まずシステムのタイムスライスの値をデフォルト(100ms)の状態でテストしてみます。

$ ./a.out
20.00ms

値は20msでした。この値は実際にこのプロセスに与えられたタイムスライスの値です。時間はミリ秒です。 ではchrtを使ってスケジューリング・ポリシーを変更してみます。優先度はそのスケジューリング・ポリシーのもつ最低の値を与えています。

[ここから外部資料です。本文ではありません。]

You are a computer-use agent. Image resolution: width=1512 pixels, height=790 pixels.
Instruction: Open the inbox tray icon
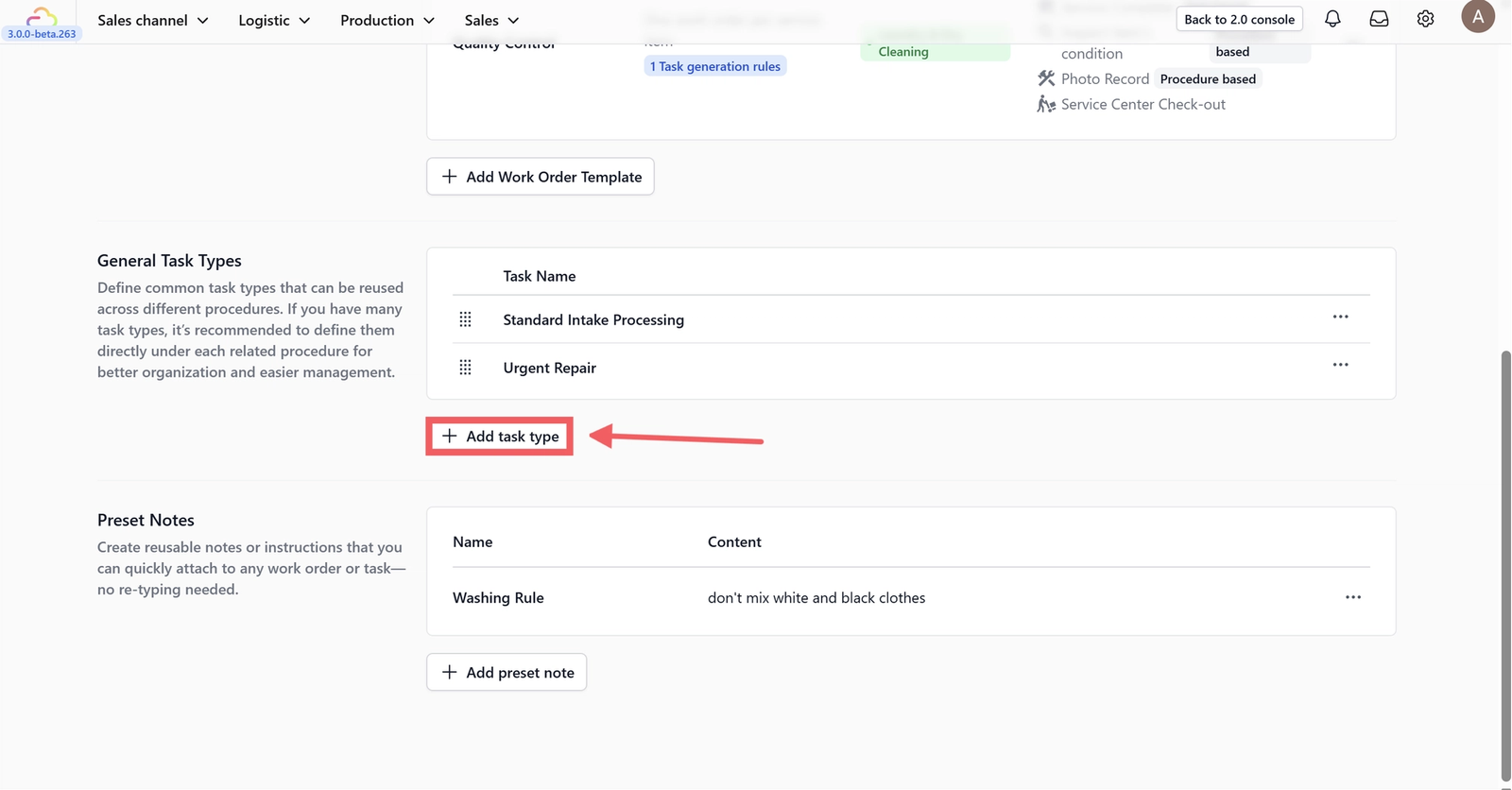1379,19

$ cat /proc/sys/kernel/sched_rr_timeslice_ms
100
$ ./a.out
20.00ms
$ sudo chrt -v -o 0 ./a.out
pid 8703's new scheduling policy: SCHED_OTHER
pid 8703's new scheduling priority: 0
20.00ms
$ sudo chrt -v -b 0 ./a.out
pid 8705's new scheduling policy: SCHED_BATCH
pid 8705's new scheduling priority: 0
20.00ms
$ sudo chrt -v -i 0 ./a.out
pid 8707's new scheduling policy: SCHED_IDLE
pid 8707's new scheduling priority: 0
20.00ms
$ sudo chrt -v -r 1 ./a.out
pid 8709's new scheduling policy: SCHED_RR
pid 8709's new scheduling priority: 1
100.00ms
$ sudo chrt -v -f 1 ./a.out
pid 8711's new scheduling policy: SCHED_FIFO
pid 8711's new scheduling priority: 1
0.00ms

システムで設定しているデフォルトのタイムスライスは100msです。 デフォルト(何もせずに)実行した際のタイムスライスの値は20.00ms、そしてSCHED_OTHERも20.00msです。これはLinuxのカーネルのデフォルトのスケジューリング・ポリシーがSCHED_OTHERなので一致しています。ここではSCHED_OTHER、SCHED_BATCH、SCHED_IDLEは20.00msですが、繰り返し実行しているとSCHED_BATCHが4.00msとなるケースもあり、SCHED_BATCHは内部の諸条件によって変化しているのが観測できます。 SCHED_RRは100.00msです。これはsched_rr_timeslice_msの値が反映されています。 SCHED_FIFOは常に0.00ms、つまりタイムスライスの値が設定されません。最優先でCPUに割り当てられ一度割り当てられたらば、タイムシアリング処理は行われず、その処理が終わるまでCPUが割り当て続けるということになります。


脚注

  1. Linux カーネルのversion 3.14 以降ではデッドラインスケジューリングポリシー (SCHED_DEADLINE) が組み込まれていますが、Debian 18.04.2 LTSで提供されているLinux version 4.15.0-46-generic では提供されていないのでここでは取り上げません。